- [What is required]: Start at the line containing "Task: Open the Activity" and transcribe every line exactly through the end of the records below, and only those lines.

- [Dataset entries]:

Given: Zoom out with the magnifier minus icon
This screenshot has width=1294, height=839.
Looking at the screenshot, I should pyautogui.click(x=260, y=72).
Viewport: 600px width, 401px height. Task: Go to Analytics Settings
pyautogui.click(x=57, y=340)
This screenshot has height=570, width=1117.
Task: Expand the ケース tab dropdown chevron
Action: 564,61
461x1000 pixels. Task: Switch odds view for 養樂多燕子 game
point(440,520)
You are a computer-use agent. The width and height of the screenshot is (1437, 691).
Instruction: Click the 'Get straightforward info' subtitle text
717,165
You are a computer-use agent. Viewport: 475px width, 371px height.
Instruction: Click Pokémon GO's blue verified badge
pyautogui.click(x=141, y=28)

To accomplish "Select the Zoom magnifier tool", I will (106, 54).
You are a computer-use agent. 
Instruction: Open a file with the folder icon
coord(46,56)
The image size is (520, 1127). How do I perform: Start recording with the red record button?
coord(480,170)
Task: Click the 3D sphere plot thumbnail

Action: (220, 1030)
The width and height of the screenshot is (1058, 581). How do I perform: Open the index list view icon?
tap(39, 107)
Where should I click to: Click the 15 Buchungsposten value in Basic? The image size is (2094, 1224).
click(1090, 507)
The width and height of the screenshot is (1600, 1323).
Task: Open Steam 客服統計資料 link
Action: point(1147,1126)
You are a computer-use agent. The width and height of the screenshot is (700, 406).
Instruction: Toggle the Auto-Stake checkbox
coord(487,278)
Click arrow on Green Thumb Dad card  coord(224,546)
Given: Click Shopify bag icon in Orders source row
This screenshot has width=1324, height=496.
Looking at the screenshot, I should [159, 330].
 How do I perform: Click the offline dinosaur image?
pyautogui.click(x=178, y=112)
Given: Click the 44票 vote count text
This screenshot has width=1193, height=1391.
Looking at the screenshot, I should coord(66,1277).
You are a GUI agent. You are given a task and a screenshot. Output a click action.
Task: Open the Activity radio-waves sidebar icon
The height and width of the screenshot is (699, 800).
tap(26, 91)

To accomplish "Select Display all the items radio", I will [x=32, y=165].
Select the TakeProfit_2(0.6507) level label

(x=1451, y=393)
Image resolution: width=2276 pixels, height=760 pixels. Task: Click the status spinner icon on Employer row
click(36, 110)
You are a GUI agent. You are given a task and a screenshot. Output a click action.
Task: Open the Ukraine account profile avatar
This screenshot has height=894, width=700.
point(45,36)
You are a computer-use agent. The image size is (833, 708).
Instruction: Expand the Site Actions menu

- [Answer to the problem]:
Task: Open the Activity radio-waves sidebar icon
The height and width of the screenshot is (699, 800).
tap(26, 91)

To accomplish "Select Display all the items radio", I will [x=32, y=165].
Select the TakeProfit_2(0.6507) level label

(x=1451, y=393)
Image resolution: width=2276 pixels, height=760 pixels. Task: Click the status spinner icon on Employer row
click(36, 110)
You are a GUI agent. You are given a task and a screenshot. Output a click action.
Task: Open the Ukraine account profile avatar
This screenshot has height=894, width=700.
point(45,36)
You are a computer-use agent. The image size is (833, 708).
Instruction: Expand the Site Actions menu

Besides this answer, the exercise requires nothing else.